▽

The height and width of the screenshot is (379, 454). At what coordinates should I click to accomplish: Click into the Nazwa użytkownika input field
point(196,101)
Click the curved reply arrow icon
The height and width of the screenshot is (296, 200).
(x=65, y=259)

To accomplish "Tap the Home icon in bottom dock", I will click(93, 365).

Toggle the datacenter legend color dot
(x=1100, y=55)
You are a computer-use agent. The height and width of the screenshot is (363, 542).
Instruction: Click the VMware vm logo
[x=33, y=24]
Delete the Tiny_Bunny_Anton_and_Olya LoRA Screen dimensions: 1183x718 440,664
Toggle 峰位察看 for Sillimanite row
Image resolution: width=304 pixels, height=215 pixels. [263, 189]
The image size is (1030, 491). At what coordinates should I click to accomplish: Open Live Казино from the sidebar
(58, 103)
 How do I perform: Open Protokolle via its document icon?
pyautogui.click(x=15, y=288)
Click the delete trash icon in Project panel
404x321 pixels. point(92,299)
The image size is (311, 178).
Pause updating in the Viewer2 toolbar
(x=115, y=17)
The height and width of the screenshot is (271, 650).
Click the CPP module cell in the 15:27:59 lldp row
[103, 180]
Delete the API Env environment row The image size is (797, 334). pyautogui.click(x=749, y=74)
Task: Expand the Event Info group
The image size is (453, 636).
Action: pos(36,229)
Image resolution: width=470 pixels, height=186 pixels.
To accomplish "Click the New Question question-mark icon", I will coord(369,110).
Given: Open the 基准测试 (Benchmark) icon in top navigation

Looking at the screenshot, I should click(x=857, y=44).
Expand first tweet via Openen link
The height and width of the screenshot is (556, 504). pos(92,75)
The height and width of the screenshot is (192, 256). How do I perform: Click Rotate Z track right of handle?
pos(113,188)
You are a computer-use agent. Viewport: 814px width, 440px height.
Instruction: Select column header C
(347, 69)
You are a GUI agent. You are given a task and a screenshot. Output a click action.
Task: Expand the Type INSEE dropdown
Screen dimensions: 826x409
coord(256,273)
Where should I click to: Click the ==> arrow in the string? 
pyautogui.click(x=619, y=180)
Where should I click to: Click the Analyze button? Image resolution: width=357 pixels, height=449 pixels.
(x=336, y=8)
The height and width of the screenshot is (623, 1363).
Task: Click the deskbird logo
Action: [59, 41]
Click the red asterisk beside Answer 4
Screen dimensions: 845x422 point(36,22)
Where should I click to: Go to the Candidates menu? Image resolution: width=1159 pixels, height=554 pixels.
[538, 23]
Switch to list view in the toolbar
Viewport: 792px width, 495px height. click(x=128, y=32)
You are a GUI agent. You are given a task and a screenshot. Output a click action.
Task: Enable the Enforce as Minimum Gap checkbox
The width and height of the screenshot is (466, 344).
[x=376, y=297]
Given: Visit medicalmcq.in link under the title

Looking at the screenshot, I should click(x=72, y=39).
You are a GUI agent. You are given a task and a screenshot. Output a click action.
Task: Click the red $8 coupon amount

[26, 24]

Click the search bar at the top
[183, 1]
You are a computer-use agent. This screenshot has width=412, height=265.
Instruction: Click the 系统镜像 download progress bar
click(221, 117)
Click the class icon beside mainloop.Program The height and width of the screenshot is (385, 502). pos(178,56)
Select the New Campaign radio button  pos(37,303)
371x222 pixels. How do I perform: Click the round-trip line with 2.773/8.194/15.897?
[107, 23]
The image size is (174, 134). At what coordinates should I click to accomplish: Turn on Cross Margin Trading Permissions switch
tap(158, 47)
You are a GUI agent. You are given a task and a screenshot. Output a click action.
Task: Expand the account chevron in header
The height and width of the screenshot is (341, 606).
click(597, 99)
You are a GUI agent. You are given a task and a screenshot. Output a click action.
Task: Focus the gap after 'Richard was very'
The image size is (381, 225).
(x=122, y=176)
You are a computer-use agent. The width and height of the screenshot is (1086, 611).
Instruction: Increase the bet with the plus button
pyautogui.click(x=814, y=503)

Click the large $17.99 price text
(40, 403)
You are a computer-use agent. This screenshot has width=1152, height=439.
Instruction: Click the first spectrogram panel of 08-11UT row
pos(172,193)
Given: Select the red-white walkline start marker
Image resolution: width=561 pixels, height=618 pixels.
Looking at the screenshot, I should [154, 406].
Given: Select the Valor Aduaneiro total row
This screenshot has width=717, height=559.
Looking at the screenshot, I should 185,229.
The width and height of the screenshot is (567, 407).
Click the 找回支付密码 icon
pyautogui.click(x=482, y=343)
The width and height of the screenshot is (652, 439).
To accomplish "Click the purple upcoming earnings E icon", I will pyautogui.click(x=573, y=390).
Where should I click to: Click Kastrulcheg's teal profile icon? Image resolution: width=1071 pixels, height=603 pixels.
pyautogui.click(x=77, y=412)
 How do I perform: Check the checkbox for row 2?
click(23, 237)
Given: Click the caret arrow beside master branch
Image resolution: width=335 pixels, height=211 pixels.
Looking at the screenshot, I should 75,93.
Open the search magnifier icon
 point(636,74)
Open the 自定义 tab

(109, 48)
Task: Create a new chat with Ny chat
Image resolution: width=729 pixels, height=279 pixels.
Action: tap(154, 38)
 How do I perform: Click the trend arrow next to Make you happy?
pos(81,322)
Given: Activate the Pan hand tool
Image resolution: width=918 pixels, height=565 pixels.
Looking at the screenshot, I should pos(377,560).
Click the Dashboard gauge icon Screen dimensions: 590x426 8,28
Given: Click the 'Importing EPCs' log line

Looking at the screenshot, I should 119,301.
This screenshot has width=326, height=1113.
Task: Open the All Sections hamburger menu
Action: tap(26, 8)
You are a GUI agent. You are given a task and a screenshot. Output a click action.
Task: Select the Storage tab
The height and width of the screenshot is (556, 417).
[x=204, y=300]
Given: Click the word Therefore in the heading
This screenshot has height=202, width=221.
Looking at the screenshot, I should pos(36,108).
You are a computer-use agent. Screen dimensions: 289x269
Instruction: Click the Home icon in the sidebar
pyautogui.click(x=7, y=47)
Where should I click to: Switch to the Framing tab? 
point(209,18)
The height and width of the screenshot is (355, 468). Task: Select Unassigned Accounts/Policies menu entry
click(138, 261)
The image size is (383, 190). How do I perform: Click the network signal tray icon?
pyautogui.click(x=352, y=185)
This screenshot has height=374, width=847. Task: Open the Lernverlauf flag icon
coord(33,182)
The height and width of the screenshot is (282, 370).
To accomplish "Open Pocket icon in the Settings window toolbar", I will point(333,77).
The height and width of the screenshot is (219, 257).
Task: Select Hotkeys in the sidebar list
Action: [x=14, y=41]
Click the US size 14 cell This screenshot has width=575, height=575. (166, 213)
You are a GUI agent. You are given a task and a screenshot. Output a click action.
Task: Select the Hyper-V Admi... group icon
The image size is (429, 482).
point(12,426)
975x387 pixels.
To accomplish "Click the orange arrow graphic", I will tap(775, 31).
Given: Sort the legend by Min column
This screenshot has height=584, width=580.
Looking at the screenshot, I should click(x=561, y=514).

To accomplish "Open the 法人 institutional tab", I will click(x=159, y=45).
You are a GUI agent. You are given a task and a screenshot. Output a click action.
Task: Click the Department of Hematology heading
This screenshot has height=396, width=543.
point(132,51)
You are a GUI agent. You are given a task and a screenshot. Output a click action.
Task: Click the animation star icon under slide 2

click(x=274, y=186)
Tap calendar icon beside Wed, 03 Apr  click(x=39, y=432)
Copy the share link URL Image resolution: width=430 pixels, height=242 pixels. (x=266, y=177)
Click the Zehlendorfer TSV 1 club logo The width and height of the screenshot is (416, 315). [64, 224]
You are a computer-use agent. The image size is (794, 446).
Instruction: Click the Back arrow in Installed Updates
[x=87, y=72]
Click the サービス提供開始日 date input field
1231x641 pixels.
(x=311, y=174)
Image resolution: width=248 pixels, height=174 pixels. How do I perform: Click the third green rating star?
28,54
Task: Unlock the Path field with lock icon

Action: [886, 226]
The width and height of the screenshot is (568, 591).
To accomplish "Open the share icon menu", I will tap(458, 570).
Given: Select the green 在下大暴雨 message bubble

△

### Work required
Copy out each line of the records above that includes "group".

### Output for this exercise
Task: Expand the Event Info group
Task: Select the Hyper-V Admi... group icon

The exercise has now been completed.